Finalisé en novembre, le livre échappe à l’optimisme démesuré qui a pu frapper celles et ceux qui, comme l’auteur de ces lignes, se sont laissés aveugler par le miroir déformant que représentaient les premiers succès de Sanders face à un camp modéré divisé. Sans céder non plus aux approches essentialisantes considérant d’avance impossible la victoire d’un socialiste aux USA, l’auteur aborde certains éléments utiles pour comprendre la défaite qui s’en suivra. Outre l’absence de mouvement de masse déjà mentionnée, qui privera Bernie de la hausse de la participation espérée, il évoque « la trahison des élites noires », selon l’intellectuel afroaméricain Cornel West, « qui se sont élevées dans la hiérarchie sociale, abandonnant la lutte contre la pauvreté » (page 293). Déjà valable en 2016, cette analyse garde sa pertinence en 2020, lorsqu’il s’est agi pour celles-ci de soutenir Joe Biden, pourtant loin d’être irréprochable à l’égard du combat pour la déségrégation.

Questions en suspens

Bien que l’auteur analyse assez justement l’élection de Donald Trump, à cent lieues des commentaires à l’emporte-pièce décrivant celle-ci comme la « revanche des petits blancs », on regrettera certaines approximations à ce sujet. S’il est certain que la victoire de l’actuel président doit beaucoup au fait d’avoir offert un nouveau récit mobilisateur aux travailleurs à travers un programme protectionniste, il est pour le moins hasardeux de parler de sa part de discours social (« à la gauche de Clinton », ose Voisin en page 323). L’attrait des cols bleus anciennement démocrates pour le milliardaire new-yorkais est également à relativiser, alors que les enquêtes post-électorales suggèrent un glissement marginal de leurs votes en sa faveur, le premier parti ouvrier restant de loin celui de l’abstention.

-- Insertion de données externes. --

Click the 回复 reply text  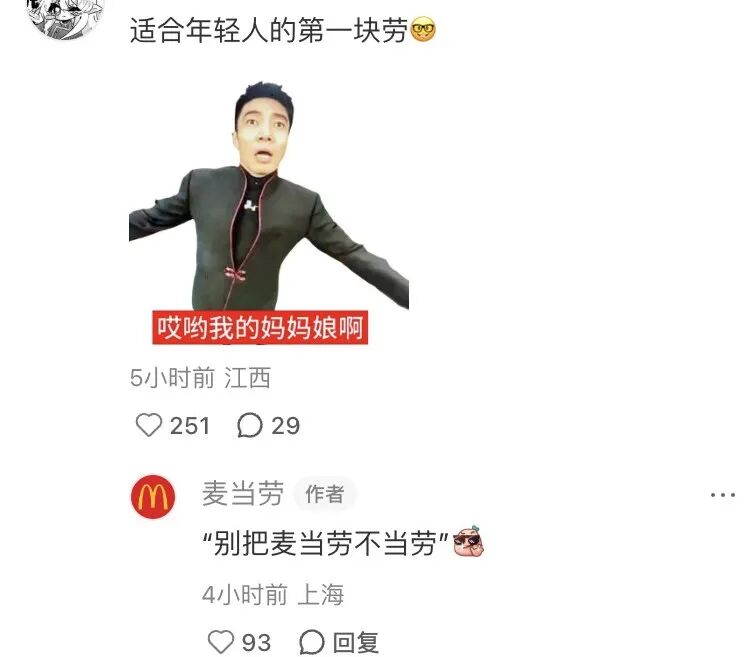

Une analyse comparative plus approfondie des fortunes diverses rencontrées par les mouvements anti-élites de ces dernières années, à savoir le Tea Party et Occupy Wall Street n’aurait par ailleurs pas été superflue. Comprendre la façon dont l’expression de la colère de droite a trouvé un débouché politique là où celle de la colère de gauche échouait pourrait utilement contribuer au devoir d’inventaire d’une stratégie qui aura manqué de forces vives au moment critique.

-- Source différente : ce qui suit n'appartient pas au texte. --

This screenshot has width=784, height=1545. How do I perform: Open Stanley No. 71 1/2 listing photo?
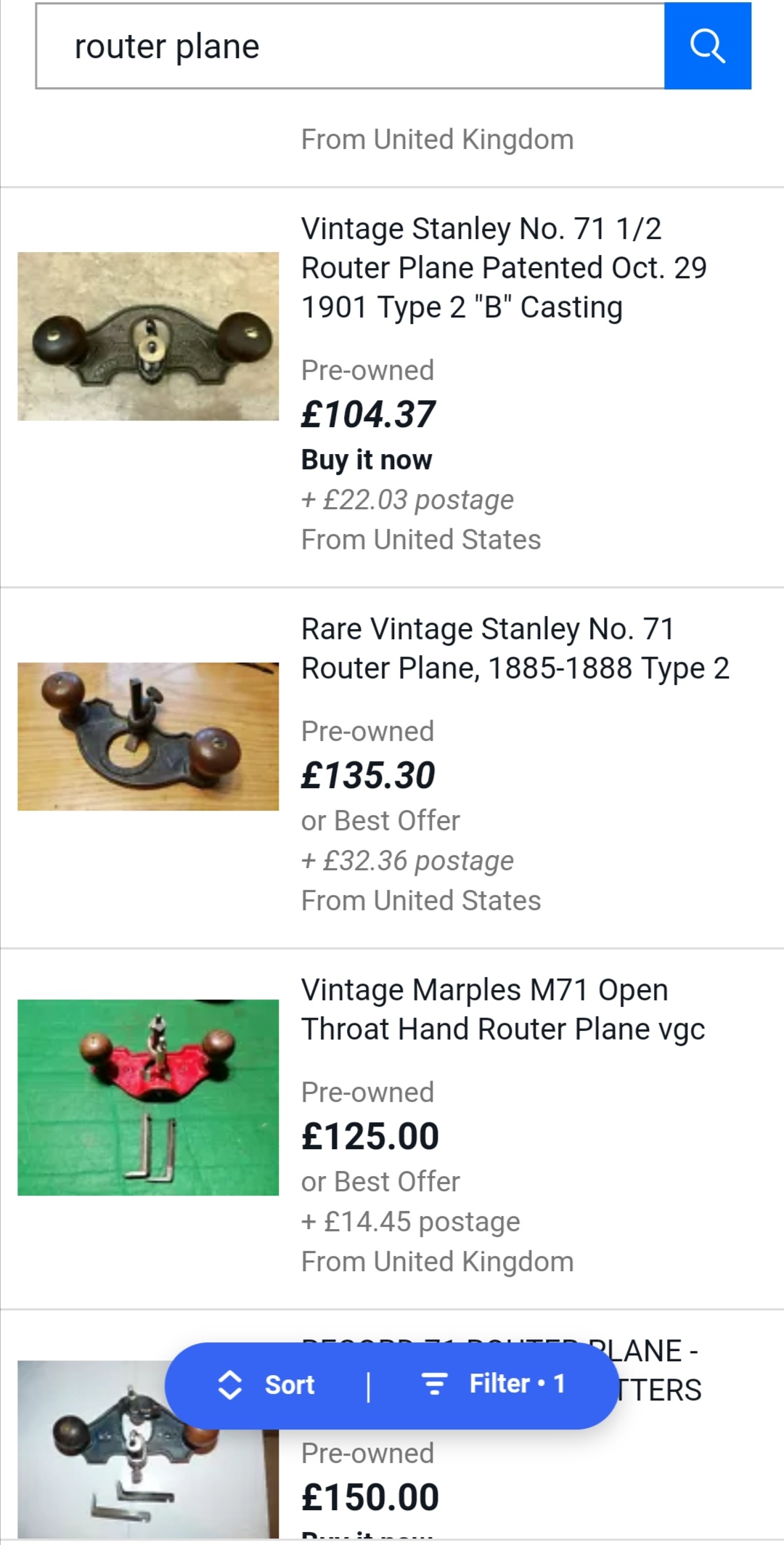tap(148, 336)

On regrettera, enfin, qu’un livre dédié au réveil de la gauche étatsunienne n’ait pas accordé plus de place à ses déchirements internes sur les questions identitaires. De fait, la centralité d la notion de classe chez Bernie Sanders a fait l’objet de bien des saillies (souvent pernicieuses, parfois méritées) de la part des tenants (sincères ou de circonstance) de l’intersectionnalité, qui refusent d’établir une hiérarchie entre les différentes oppressions. En ont résulté de fréquentes passes d’armes opposant les francs-tireurs des deux camps, entre ceux qui doutent qu’un « vieil homme blanc hétéro » puisse représenter les minorités et ceux qui, comme le militant afro-américain pro-Sanders Adolph Reed, ironise sur ceux pour qui tout discours sur les inégalités économiques « équivaudrait désormais à cautionner la suprématie blanche ». Dépasser ce dialogue de sourds fera incontestablement partie des enjeux sur lesquels auront à se pencher ceux qui aspirent à poursuivre la construction d’un mouvement à vocation majoritaire pour le changement social. Ce qui, du reste, vaut également pour ce côté-ci de l’Atlantique.

Grégory MAUZÉ

Politologue et journaliste, membre du collectif éditorial de Politique.